If Constantinople were sacked again, burned and looted by Latin crusaders, robbed of its treasures, its palaces left charred and in ruins, it would be a kind of justice. But the thought gave him no pleasure; the savage satisfaction was more pain than joy. Charles of Anjou's success would alter the fate of Europe and of both the Catholic Church and the Orthodox. It might also quell the rising power of Islam and redeem the Holy Land.

Tiepolo leaned forward a little. "I don't know what Michael Palaeologus will do, but I know what I would do in his place. Men can lead nations only so far. Charles of Anjou is a Frenchman, king of Naples by chance and ambition, not birth. The same is true of Sicily. If rumor is correct, they have no love for him."

Giuliano had heard the same whispers. "Michael will use it?" he asked.

"Wouldn't you?" Tiepolo said softly.

"Yes."

"Go to Naples and see what manner of fleet Charles plans. How many ships, what size. When he plans to sail. Talk bargains and prices with him. We will need even more good hardwood than usual if we are to build his fleet. But also see what the people think." Tiepolo lowered his voice. "What do they say when they are hungry, afraid, when they have drunk too much and tongues are unguarded? Look for troublemakers. See what strength they have, and what weaknesses. Then go to Sicily and do the same. Look for the poverty, the discontent, the love and hate beneath the surface."

Giuliano should have realized what Tiepolo wanted of him. He was the ideal man for the job, a skilled sailor who could command his own ship, the son of a merchant father who knew the trade of the whole Mediterranean, and above all a man who had inherited the blood and the name of one of the greatest of all Venetian families, even if not their wealth. It was his great-grandfather Doge Enrico Dandolo who had led the crusade that had taken Constantinople in 1204, and when Venice was cheated of its just payment for the ships and supplies, he had brought the greatest of its treasures home in recompense.

Tiepolo was smiling openly now, the wineglass glinting in his hand. "And from Sicily go to Constantinople," he went on. "See if they are repairing their defenses, but more than that, stay in the Venetian Quarter down by the Golden Horn. See how strong it is, how prosperous. If Charles attacks in Venetian ships, judge what they will do. Where are their loyalties, their interests? They are Venetian, and by now part Byzantine. How deep are their roots? I need to know, Giuliano. I give you no more than four months. I cannot afford longer."

"Of course," Giuliano agreed.

"Good." Tiepolo nodded. "I will see that you have all you need: money, a good ship, cargo to give you excuse and reason, and men who will obey you, and to whom you can trust your trade while you are ashore. You will leave the day after tomorrow. Now drink your wine. It's excellent." He lifted his own glass higher as if to demonstrate and put it to his lips.

In the evening of the following day, Giuliano met his closest friend, Pietro Contarini, and they dined together. Giuliano savored the tastes of wine and food as if he might be hungry for months to come. They laughed over old jokes and sang songs they had known for years. They had grown up together, learned the same lessons, discovered the pleasures of wine and women and the misfortunes as well.

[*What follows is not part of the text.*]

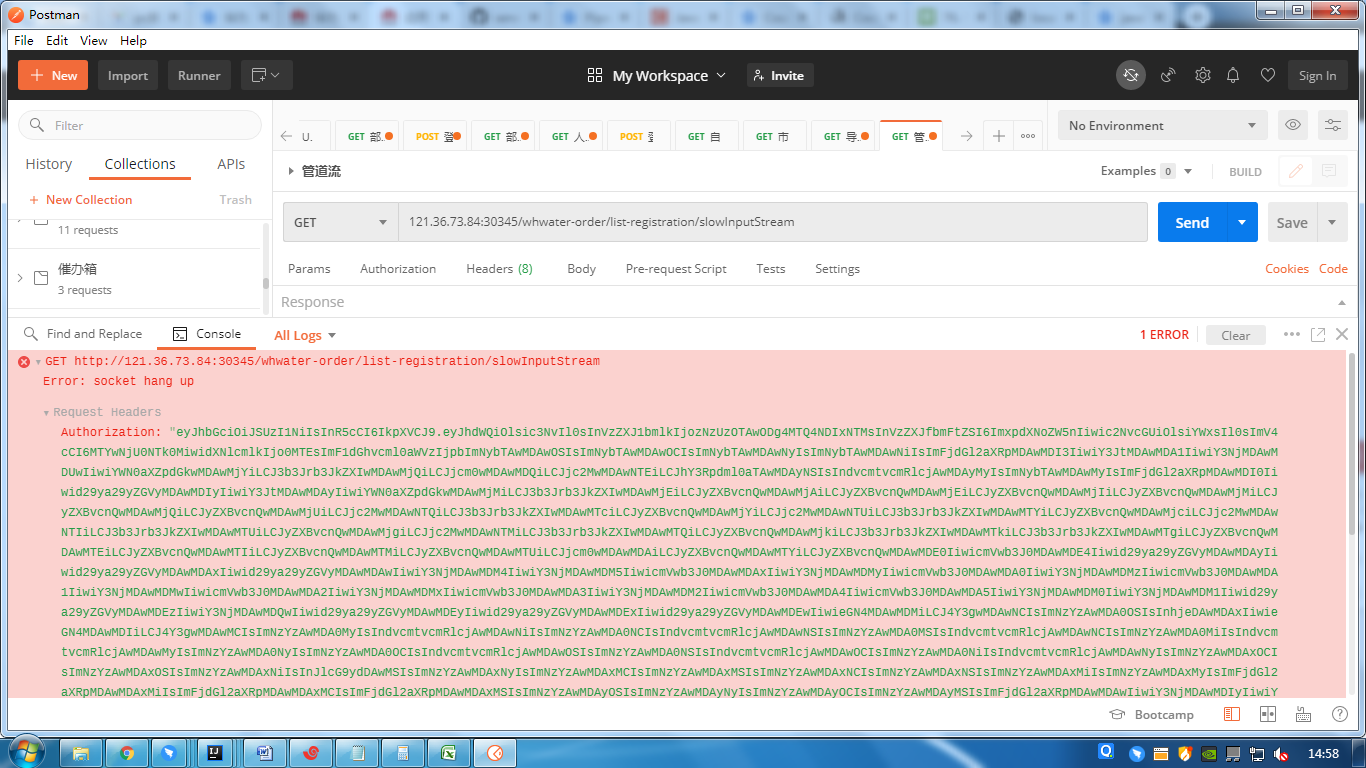The image size is (1366, 768).
Task: Click Send to resend the request
Action: [x=1191, y=221]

They had fallen in love for the first time in the same month, each confiding to the other the doubts and the pains, the triumphs, and then the agony of rejection. When they had discovered that it was the same girl, they had fought like wild dogs until first blood was drawn, Giuliano's. Then instantly friendship was more important, and they had ended laughing at themselves. No woman had come between them since.

Pietro had married several years ago and had a son of whom he was immensely proud, and then two daughters. However, domestic responsibility had not dulled his eye for a pretty woman or robbed him of his joy in adventure.

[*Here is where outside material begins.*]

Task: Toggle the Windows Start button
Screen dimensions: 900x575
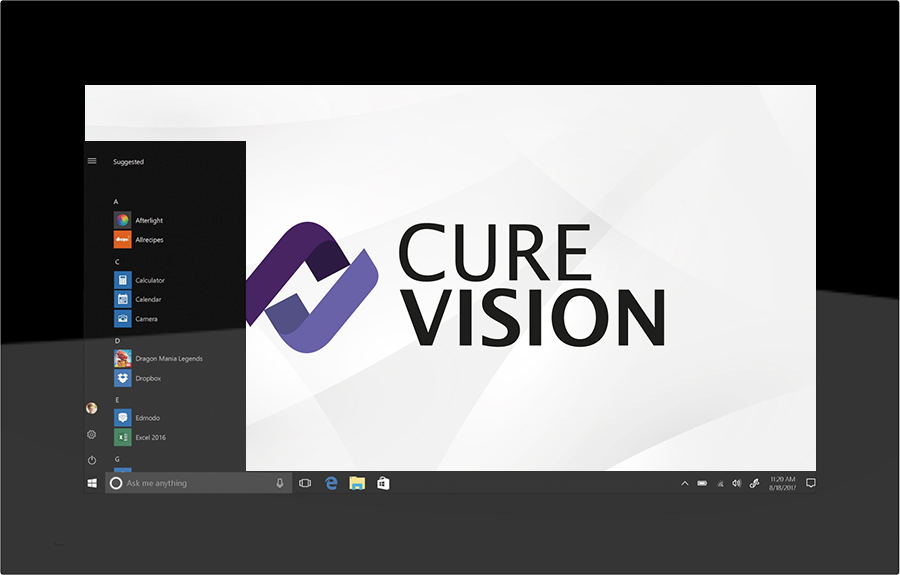Action: click(92, 483)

Now they sat in the tavern facing the long sweep of the Grand Canal amid the laughter and clink of glasses, the smells of wine and salt water, food and leather, and smoke from cooling fires.

"Here's to adventure..." Pietro raised his glass of rather good red wine to which Giuliano had treated them both, in honor of the occasion.

They touched glasses and drank.

"Here's to Venice, and everything Venetian," Giuliano added. "May her glory never grow dim." He emptied his glass. "What time is it, do you think?"

"No idea. Why?"

"Going to say good-bye to Lucrezia," Giuliano replied. "Won't see her for a while."

"Will you miss her?" Pietro asked curiously.

"Not much," Giuliano said. Pietro had been nagging him to marry for some time. Even the thought of it made him feel trapped. Lucrezia was fun, warm, and generous, at least physically-but she was also cloying at times. The thought of committing himself to her was like locking a door that trapped him inside.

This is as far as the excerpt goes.